→ Task details: Identify each line below containing the string "agent" and copy it.

[Dataset excerpts]

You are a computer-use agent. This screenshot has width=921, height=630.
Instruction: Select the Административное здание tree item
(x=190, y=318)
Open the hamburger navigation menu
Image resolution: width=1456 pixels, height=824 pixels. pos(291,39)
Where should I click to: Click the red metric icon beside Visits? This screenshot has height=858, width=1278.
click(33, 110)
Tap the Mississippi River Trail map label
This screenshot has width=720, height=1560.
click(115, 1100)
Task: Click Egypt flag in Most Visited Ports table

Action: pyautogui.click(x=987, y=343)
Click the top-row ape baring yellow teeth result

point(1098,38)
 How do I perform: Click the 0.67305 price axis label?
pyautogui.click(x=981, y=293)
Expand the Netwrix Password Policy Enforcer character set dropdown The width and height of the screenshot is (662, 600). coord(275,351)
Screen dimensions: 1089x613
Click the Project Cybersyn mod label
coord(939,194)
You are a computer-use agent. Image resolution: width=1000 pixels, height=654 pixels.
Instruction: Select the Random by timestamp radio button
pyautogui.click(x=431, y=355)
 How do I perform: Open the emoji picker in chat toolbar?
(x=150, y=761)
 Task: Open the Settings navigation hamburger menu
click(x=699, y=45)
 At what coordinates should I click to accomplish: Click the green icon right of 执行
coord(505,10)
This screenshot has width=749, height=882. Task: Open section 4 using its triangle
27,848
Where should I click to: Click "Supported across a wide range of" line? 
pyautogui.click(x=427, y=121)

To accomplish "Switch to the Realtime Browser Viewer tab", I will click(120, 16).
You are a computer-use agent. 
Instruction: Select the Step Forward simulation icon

→ Task answer:
You are a computer-use agent. This screenshot has width=921, height=630.
You are a computer-use agent. Image resolution: width=1000 pixels, height=654 pixels.
You are a computer-use agent. 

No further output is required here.